▸ Stated task A: Copy out the lines of all the records below word for word, leaving out the pictures.

With 0.95 all of the
reduces can launch immediately and start transfering map outputs as the maps
finish. With 1.75 the faster nodes will finish their first round of reduces and
launch a second wave of reduces doing a much better job of load balancing.
Increasing the number of reduces increases the framework overhead, but
increases load balancing and lowers the cost of failures.
33.It can be possible
that a Job has 0 reducers?
Answer:
It is legal to set the
number of reduce-tasks to zero if no reduction is desired.
34.What happens if number
of reducers are 0?
Answer:
In this case the
outputs of the map-tasks go directly to the FileSystem, into the output path
set by setOutputPath(Path). The framework does not sort the map-outputs
before writing them out to the FileSystem.
35.How many instances of
JobTracker can run on a Hadoop Cluser?
Answer:
Only one
36.What is the JobTracker
and what it performs in a Hadoop Cluster?
Answer:
JobTracker is a daemon
service which submits and tracks the MapReduce tasks to the Hadoop cluster. It
runs its own JVM process. And usually it run on a separate machine, and each
slave node is configured with job tracker node location.
The JobTracker is
single point of failure for the Hadoop MapReduce service. If it goes down, all
running jobs are halted.
JobTracker in Hadoop
performs following actions
1.
Client applications submit jobs to the Job tracker.
2.

▸ Provided entries:
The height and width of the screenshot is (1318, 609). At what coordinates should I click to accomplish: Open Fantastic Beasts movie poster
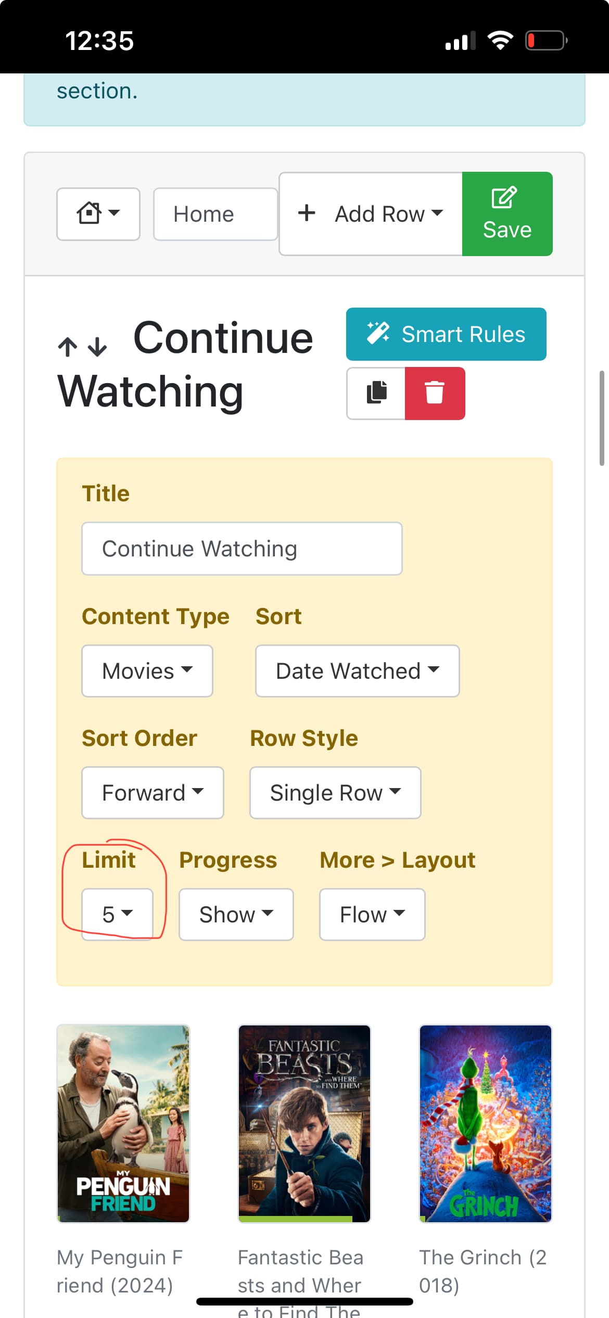pyautogui.click(x=304, y=1123)
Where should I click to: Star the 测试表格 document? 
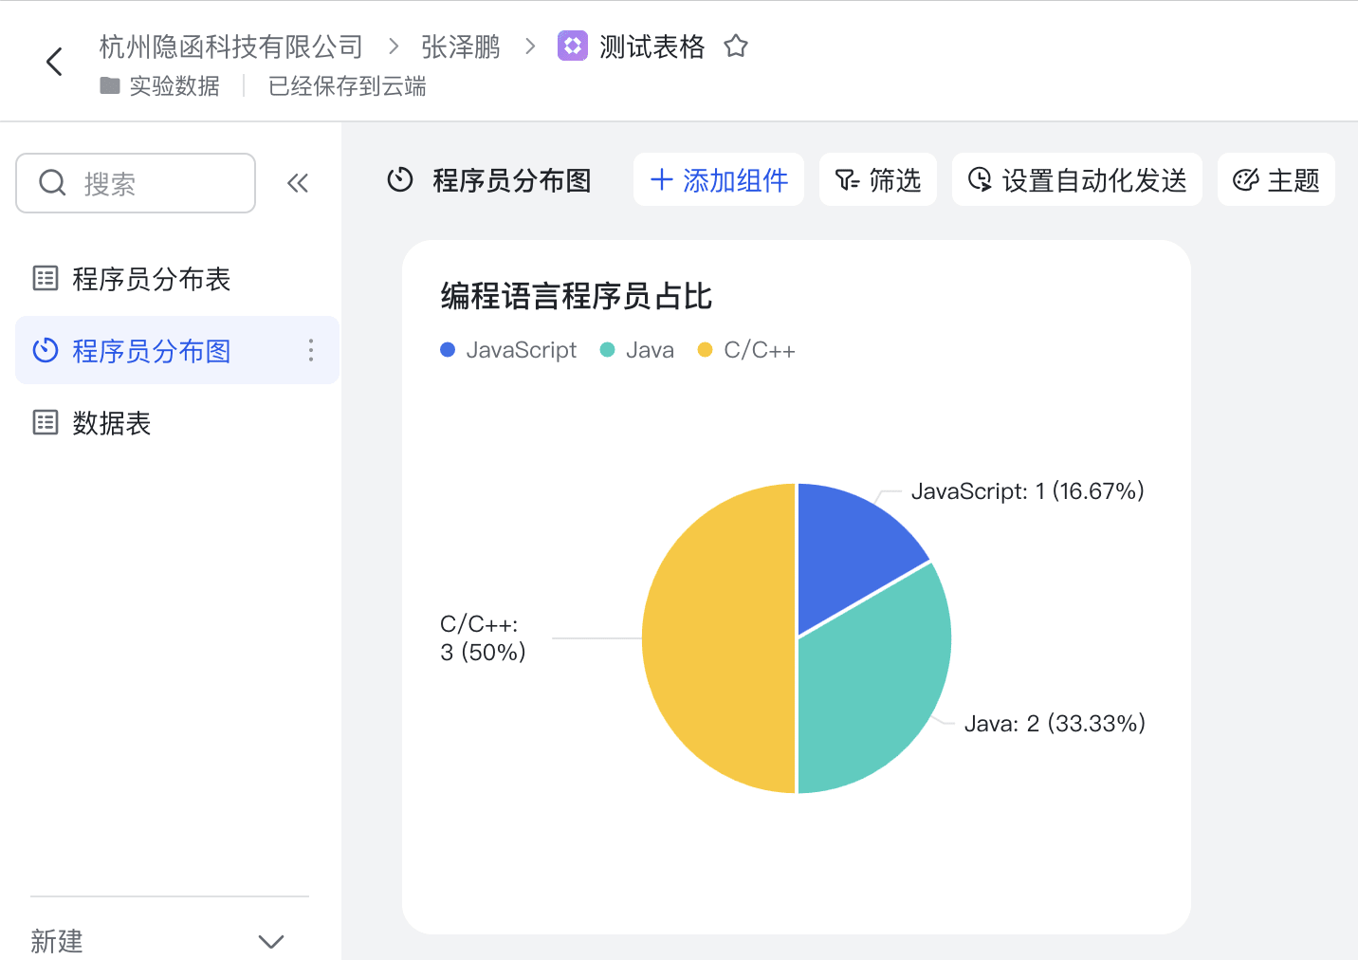[736, 46]
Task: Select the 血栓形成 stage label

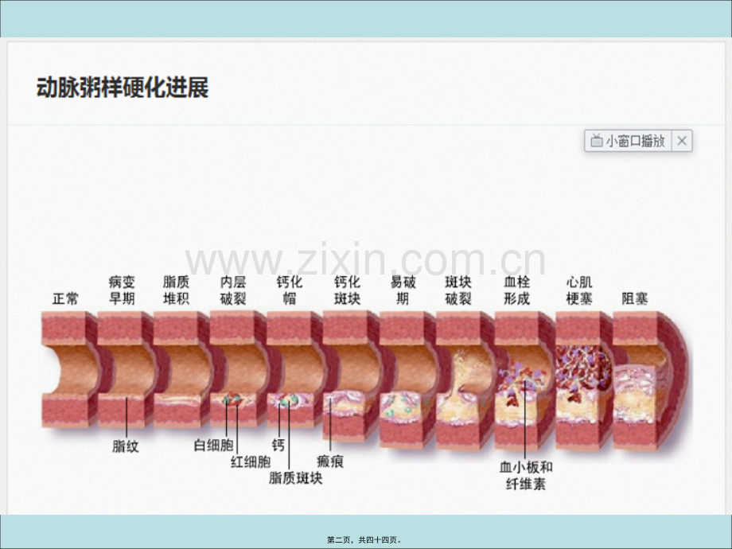Action: (x=516, y=290)
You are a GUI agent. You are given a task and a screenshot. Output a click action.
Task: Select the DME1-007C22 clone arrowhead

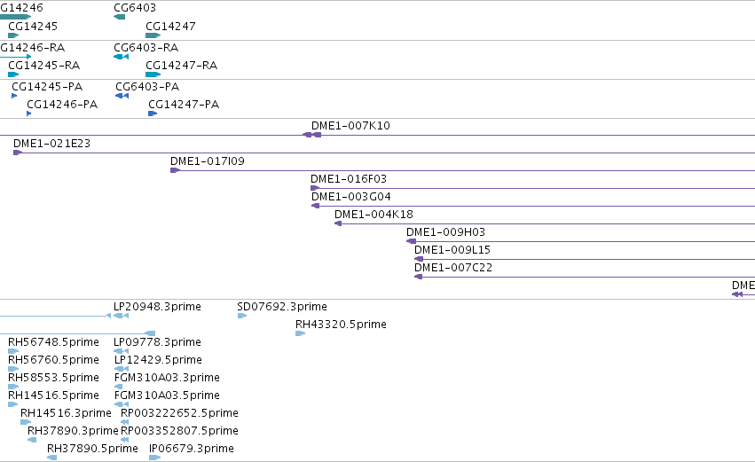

▸ Stated task B: According to the Hadoop text, what happens to running jobs if the JobTracker goes down?

▸ Complete answer A:
The height and width of the screenshot is (1318, 609). At what coordinates should I click to accomplish: Open Fantastic Beasts movie poster
pyautogui.click(x=304, y=1123)
Where should I click to: Star the 测试表格 document? 
[736, 46]
Task: Select the 血栓形成 stage label

Action: (x=516, y=290)
You are a GUI agent. You are given a task and a screenshot. Output a click action.
Task: Select the DME1-007C22 clone arrowhead

▸ Complete answer B: All running jobs are halted.